Attorneys clash with prison over recorded meetings

- THE ASSOCIATED PRESS BY BILL DRAPER

KANSAS CITY, Kan. — Defense attorneys who represent inmates at a privately run federal prison in Kansas were livid after learning their meetings with clients had been recorded on video, despite repeated assurances from the penitentia­ry the conversati­ons were private.

The recordings that came to light this month had no audio, but the complaints raise the question of whether nonverbal interactio­ns such as body language or the exchange of legal documents are protected under attorney-client privilege.

“We never had any idea we were being recorded,” said Laine Cardarella, a federal public defender in Missouri whose clients include detainees at the Leavenwort­h prison. “This has had a chilling effect.”

A federal judge said the recordings might have violated the Sixth Amendment rights of hundreds of inmates and ordered them stopped.

The company that runs the prison, Correction­s Corporatio­n of America, insists silent video recordings of inmate-attorney meetings “are a standard practice” throughout the country and are used solely to enhance the prison’s safety and security.

Unlike prisons controlled by the federal Bureau of Prisons, which generally forbids any recording in attorney-client meeting rooms, private facilities set their own standards.

Concerns about prison recordings of attorney-client conversati­ons are not necessaril­y new, but nobody has a real grasp of the extent of the problem, said Barry Pollack, president of the National Associatio­n of Criminal Defense Lawyers.

“I certainly hope that this sheds light on a situation that has not gotten sufficient attention and is an impetus for change,” Pollack said. “Criminal defense attorneys have been aware of this problem for years, but it’s a difficult one to address.”

City and county jails are not governed by Bureau of Prisons policies either, he said. Several Kansas and Missouri jails that house federal prisoners have acknowledg­ed recording attorney-inmate meetings before the judge told them to stop.

Without uniform standards in place, inmates and attorneys are subject to a patchwork of policies that sometimes threaten their privacy, Pollack said.

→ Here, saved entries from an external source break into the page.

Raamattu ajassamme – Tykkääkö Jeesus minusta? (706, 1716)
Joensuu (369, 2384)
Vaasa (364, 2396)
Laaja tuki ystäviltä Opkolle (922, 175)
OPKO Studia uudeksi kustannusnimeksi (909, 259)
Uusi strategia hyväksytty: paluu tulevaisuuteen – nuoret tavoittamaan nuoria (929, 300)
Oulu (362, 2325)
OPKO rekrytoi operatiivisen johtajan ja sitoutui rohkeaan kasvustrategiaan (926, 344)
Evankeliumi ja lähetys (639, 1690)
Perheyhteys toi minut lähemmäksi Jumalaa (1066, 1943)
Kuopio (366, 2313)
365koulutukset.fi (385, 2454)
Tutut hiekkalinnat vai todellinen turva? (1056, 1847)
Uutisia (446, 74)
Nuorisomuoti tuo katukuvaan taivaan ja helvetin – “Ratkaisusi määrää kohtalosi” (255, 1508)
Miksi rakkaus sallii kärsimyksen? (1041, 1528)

The recordings came to light when federal prosecutor­s tried to force a defense attorney off two cases using footage subpoenaed by a grand jury in a contraband probe.

The subpoena sought all surveillan­ce footage at the prison as part of an investigat­ion into a conspiracy involving as many as 95 inmates and 60 people outside the facility. Of the thousands of hours of video turned over to investigat­ors, some included footage of attorneys meeting with clients.